***** Records provided *****

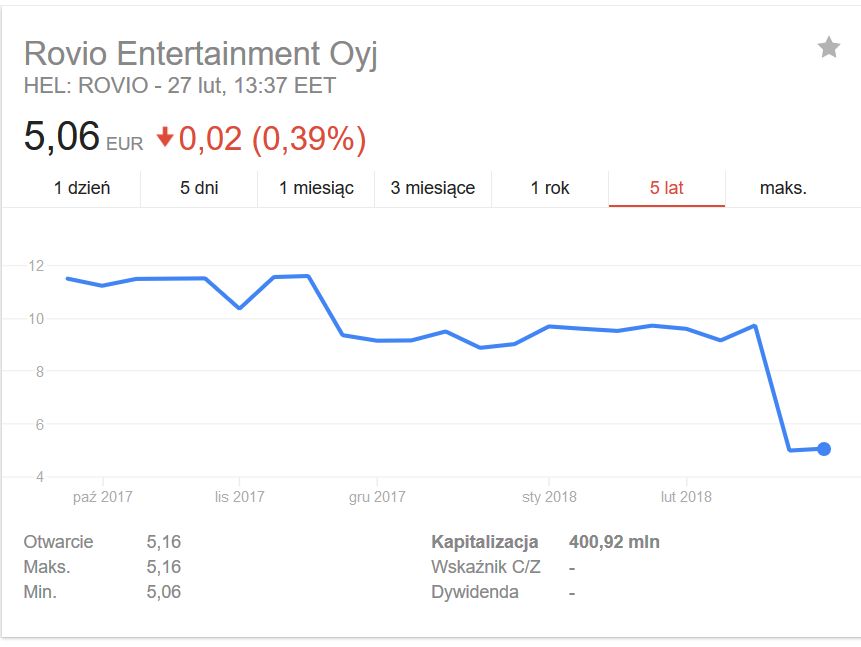Click the blue endpoint dot on chart

[824, 449]

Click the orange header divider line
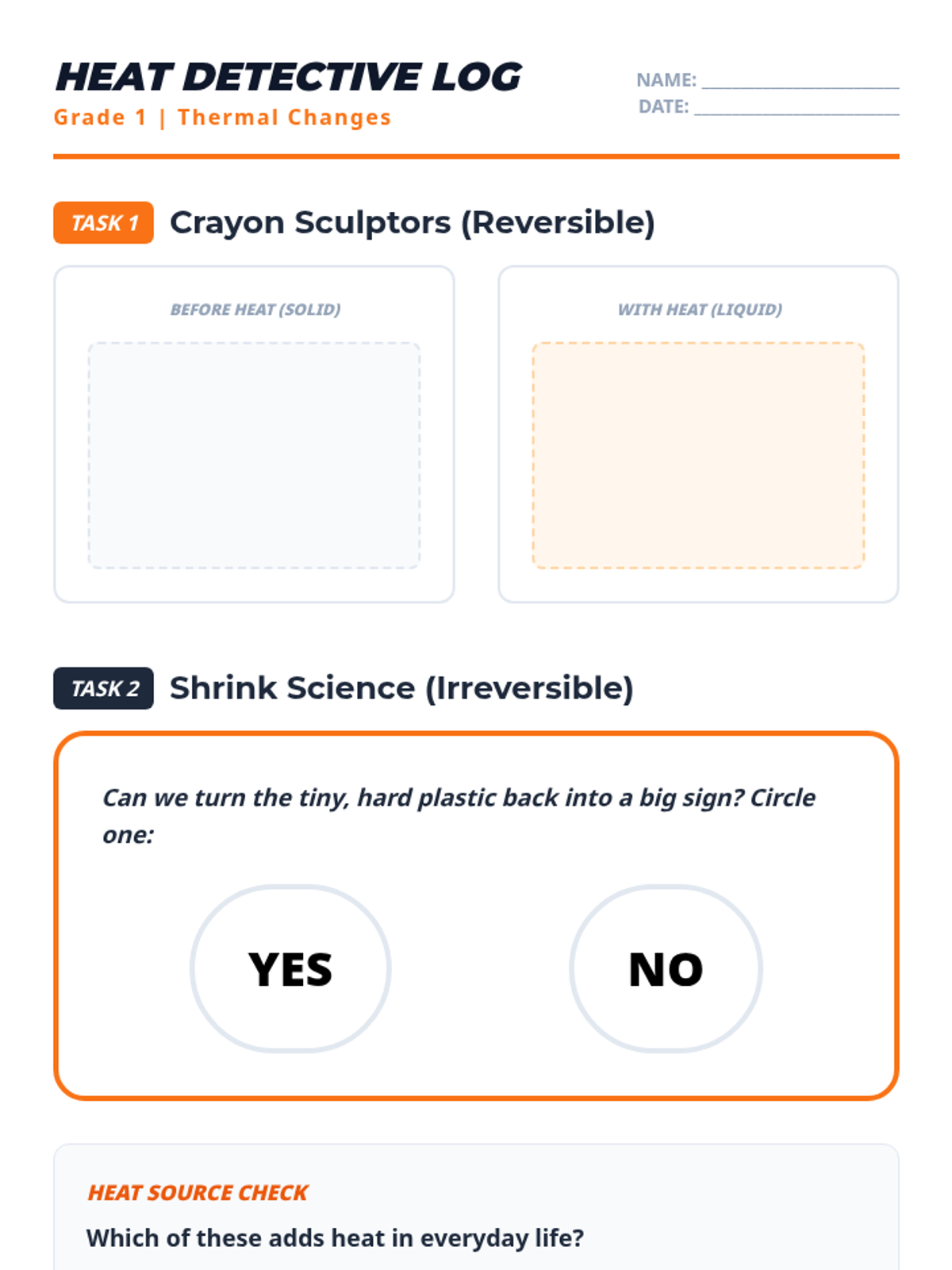pyautogui.click(x=476, y=156)
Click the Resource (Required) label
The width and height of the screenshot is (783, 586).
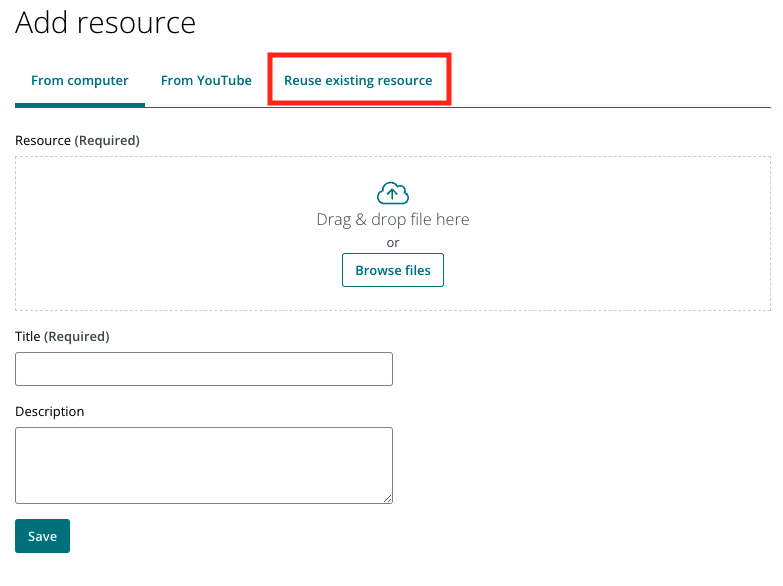pyautogui.click(x=77, y=140)

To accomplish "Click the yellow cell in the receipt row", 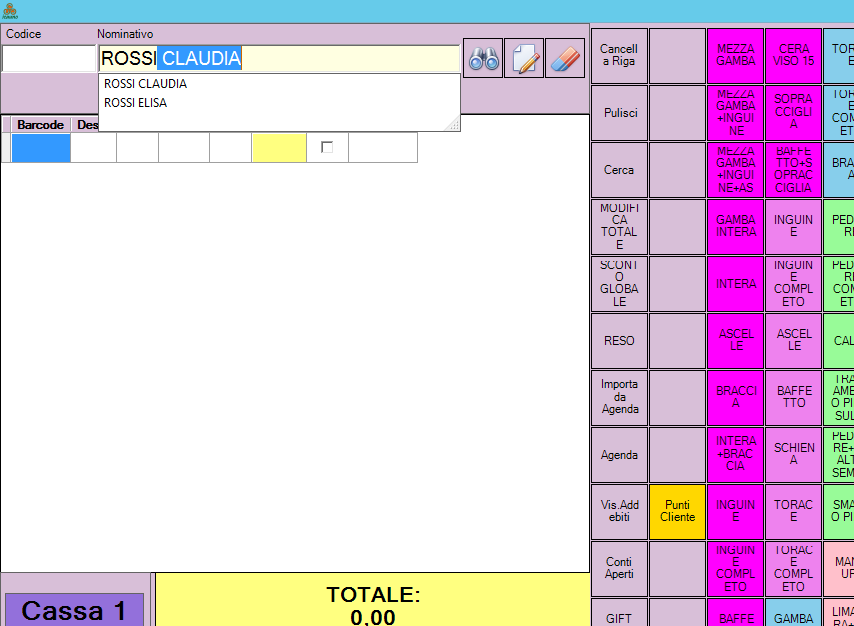I will tap(279, 147).
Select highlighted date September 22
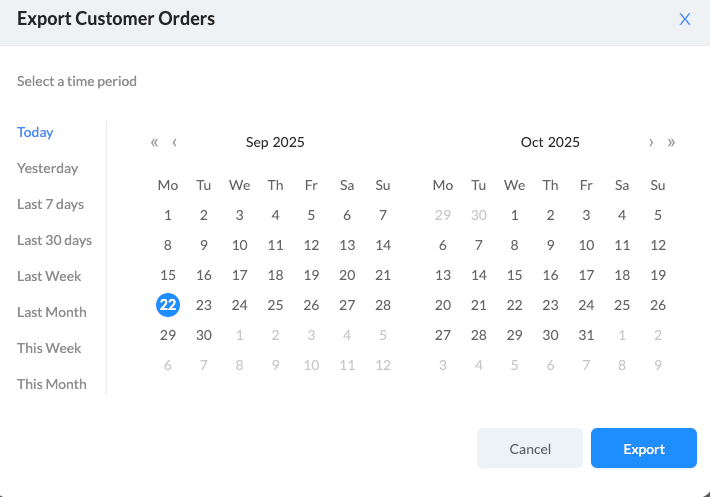The height and width of the screenshot is (497, 710). tap(168, 305)
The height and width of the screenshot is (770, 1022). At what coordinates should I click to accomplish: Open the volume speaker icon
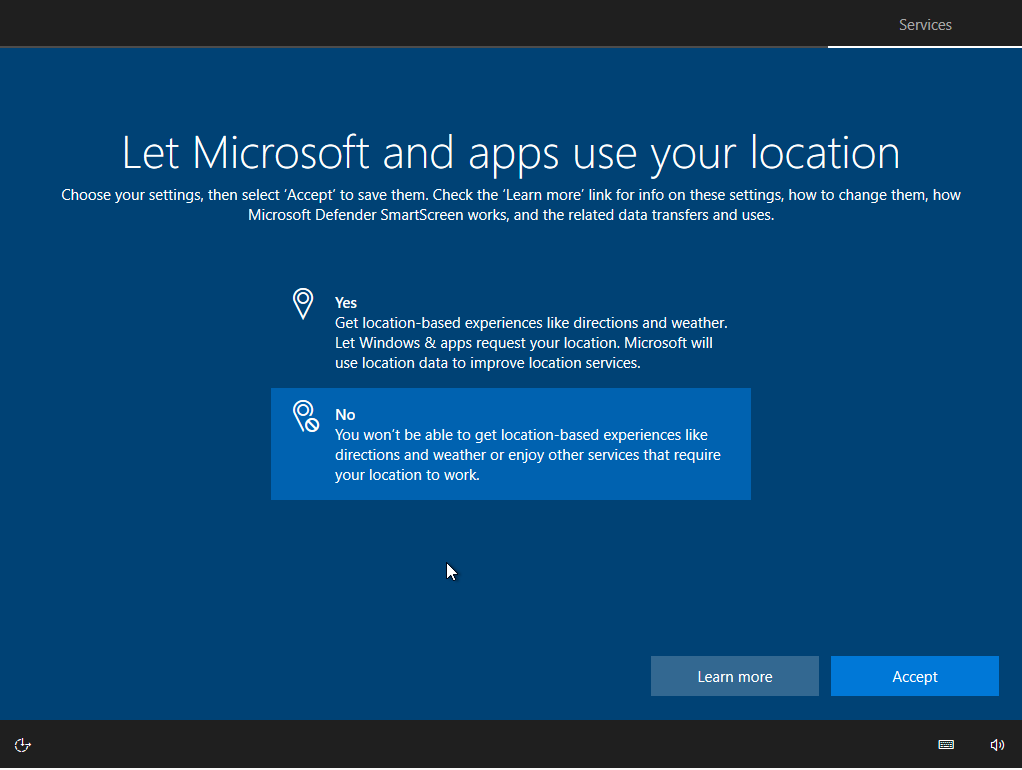pyautogui.click(x=997, y=745)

*****

◆ Task statement:
What do the lines above say from the line containing "The height and width of the screenshot is (770, 1022)." through the last line? Quote them exactly, both ends included, and leave out the pictures.

◆ Result of this exercise:
The height and width of the screenshot is (770, 1022). At what coordinates should I click to accomplish: Open the volume speaker icon
pyautogui.click(x=997, y=745)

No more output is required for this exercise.